[BEGIN Data records]
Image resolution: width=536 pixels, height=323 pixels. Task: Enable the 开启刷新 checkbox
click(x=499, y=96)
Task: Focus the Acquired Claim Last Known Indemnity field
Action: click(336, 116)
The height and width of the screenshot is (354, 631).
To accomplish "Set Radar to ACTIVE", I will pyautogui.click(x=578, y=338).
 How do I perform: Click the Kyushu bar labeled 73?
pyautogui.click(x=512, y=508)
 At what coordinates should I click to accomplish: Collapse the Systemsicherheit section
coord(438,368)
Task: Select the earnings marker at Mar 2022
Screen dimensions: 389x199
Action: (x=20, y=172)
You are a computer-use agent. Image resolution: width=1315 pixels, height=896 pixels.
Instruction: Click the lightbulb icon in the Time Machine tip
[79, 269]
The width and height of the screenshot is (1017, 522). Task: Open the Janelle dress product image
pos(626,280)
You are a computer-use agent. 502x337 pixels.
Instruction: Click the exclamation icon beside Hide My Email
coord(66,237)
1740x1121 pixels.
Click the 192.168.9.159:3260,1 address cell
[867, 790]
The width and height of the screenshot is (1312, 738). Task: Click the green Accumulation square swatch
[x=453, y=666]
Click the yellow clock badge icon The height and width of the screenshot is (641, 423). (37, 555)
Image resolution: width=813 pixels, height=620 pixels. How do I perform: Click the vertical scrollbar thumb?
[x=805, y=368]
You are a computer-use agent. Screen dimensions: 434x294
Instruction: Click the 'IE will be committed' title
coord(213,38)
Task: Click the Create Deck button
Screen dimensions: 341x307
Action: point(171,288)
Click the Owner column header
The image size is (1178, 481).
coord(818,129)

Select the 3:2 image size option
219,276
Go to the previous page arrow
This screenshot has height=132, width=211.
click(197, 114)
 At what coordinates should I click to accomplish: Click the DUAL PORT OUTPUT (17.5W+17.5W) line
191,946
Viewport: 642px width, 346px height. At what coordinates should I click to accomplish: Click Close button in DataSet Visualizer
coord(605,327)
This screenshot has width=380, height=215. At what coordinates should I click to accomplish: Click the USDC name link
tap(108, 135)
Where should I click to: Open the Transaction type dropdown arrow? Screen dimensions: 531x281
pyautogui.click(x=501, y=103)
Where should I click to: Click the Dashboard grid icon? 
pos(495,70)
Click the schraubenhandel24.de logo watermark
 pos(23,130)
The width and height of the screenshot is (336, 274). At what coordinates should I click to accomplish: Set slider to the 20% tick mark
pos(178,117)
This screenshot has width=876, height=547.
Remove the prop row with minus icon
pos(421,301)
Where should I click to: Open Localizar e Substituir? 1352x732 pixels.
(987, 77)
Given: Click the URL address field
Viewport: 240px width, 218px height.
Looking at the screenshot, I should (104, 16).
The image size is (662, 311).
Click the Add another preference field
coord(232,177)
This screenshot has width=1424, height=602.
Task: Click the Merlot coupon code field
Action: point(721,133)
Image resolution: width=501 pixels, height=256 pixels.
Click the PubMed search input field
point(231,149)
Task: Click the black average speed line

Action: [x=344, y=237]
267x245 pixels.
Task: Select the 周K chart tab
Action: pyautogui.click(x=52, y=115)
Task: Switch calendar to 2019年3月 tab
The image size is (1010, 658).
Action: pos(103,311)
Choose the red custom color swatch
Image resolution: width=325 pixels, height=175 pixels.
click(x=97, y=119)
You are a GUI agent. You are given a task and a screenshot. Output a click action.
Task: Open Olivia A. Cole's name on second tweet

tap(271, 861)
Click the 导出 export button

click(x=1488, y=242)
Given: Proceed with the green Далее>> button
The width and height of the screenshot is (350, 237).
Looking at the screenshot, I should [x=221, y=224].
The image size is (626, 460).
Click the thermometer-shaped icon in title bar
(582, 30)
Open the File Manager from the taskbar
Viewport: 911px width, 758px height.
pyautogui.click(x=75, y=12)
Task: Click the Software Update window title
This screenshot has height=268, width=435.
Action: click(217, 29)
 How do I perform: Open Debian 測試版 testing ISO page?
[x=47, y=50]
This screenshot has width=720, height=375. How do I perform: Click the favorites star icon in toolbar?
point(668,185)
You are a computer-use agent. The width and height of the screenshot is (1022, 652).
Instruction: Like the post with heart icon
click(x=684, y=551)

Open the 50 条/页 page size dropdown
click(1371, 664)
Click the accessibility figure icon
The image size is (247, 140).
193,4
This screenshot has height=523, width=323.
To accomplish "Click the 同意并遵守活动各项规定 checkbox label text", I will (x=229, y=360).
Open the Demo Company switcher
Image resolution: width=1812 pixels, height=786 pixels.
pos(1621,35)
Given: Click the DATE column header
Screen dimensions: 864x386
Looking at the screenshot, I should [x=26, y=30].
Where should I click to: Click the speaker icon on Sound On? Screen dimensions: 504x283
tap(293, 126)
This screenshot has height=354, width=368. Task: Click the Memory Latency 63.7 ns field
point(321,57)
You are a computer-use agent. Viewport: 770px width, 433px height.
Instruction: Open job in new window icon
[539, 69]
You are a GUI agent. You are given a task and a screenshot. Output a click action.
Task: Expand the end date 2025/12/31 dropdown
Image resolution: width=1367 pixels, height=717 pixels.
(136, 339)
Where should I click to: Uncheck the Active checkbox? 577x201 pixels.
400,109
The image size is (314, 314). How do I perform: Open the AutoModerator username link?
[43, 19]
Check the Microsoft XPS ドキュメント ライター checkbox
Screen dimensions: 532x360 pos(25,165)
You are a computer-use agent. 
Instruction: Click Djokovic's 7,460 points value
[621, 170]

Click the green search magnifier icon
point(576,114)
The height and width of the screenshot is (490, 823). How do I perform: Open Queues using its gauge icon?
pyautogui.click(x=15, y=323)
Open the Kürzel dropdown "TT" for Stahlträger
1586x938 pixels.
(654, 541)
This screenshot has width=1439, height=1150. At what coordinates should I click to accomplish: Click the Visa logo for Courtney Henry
[END Data records]
Written instruction
Gather every line in the items above that contains the string "computer". Case counts, so only an exact match in the same case qualifies.

Expected output
You are a computer-use agent. Image resolution: width=1315 pixels, height=896 pixels.
You are a computer-use agent. 502x337 pixels.
You are a computer-use agent. Screen dimensions: 434x294
You are a computer-use agent. The width and height of the screenshot is (1022, 652).
You are a computer-use agent. Viewport: 770px width, 433px height.
You are a computer-use agent. 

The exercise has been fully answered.